AX: Is MATADOR all shot here in Southern California?

WHELAN: Everything’s shot here in L.A., in the Valley, and I’ve got to say, the studios are nine minutes from my house, so I couldn’t be happier [laughs]. Most of my scenes are on set in the studios. We’ve had to go out on location a little bit. We went out to Simi Valley to shoot the pilot, at one of the big mansions out there. It was spectacular, the drive out there at night. That’s what I love about California – there are so many different places. You drive five minutes, you’re at the ocean. Twenty minutes the other way and you’re in the mountains. It’s one extreme to another out here. It’s beautiful. I think we don’t realize how great California is.

AX: Do you have any other projects coming up that we should know about?
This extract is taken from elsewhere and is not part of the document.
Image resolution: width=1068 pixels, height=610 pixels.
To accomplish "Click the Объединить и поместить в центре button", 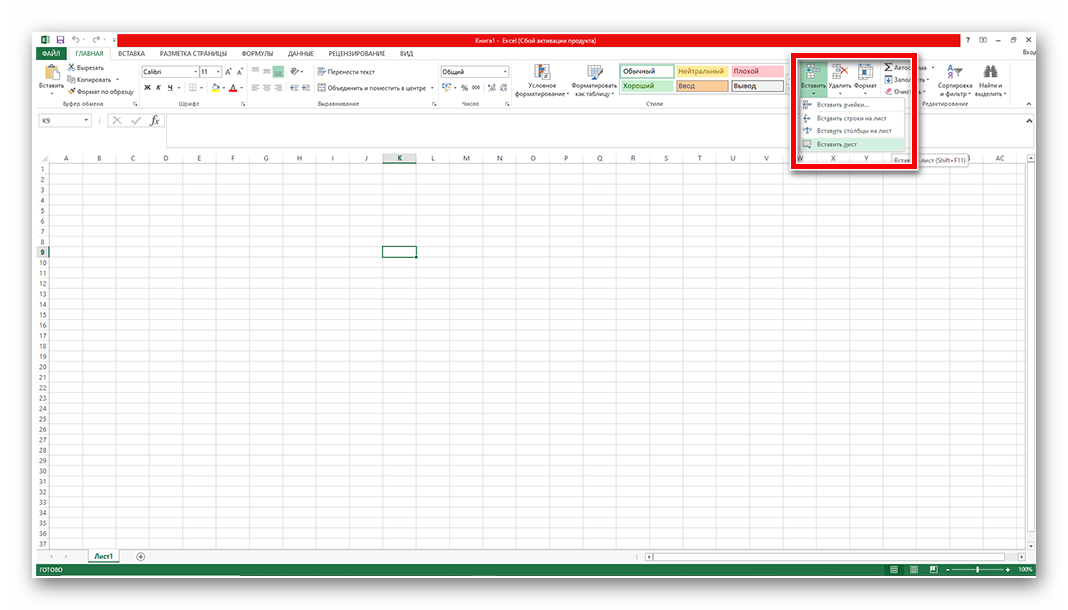I will [370, 88].
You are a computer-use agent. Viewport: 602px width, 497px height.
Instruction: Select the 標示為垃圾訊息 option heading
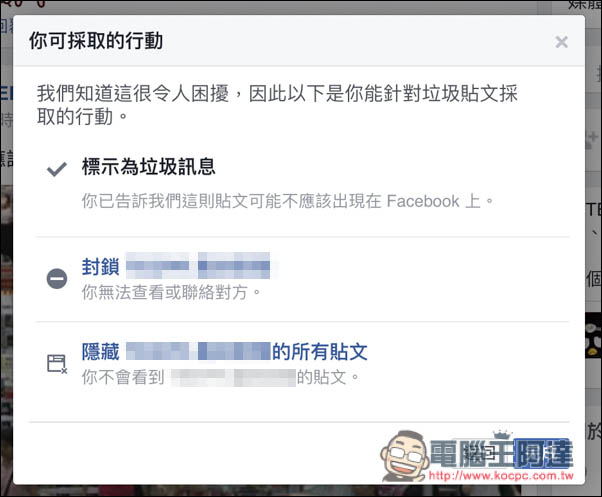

WHELAN: I have a movie that I shot last year called LEFT BEHIND starring Nicolas Cage. That comes out October 3, and I have a movie I did called THE WEDDING RINGER with Josh Gad and Kevin Hart, a big comedy, which is what I’m used to, coming out in January. I’m really looking forward to seeing both of them. Both are very different, and very different roles.

AX: El Rey is a new network. Is there anything different in working for a new network versus an established one, or do you not see that side of it?

WHELAN: There’s definitely a vibe of freedom on the set, and not too many people running the show. It’s a small handful of people who are on the same page, and all of them really creative, and I feel [a sense of] freedom. And it’s exciting, it’s cool – I feel like we’re the cool kids out of all the networks, and I love that. It’s a kick-ass show and it’s cool to be part of something new, especially something so groundbreaking on so many levels.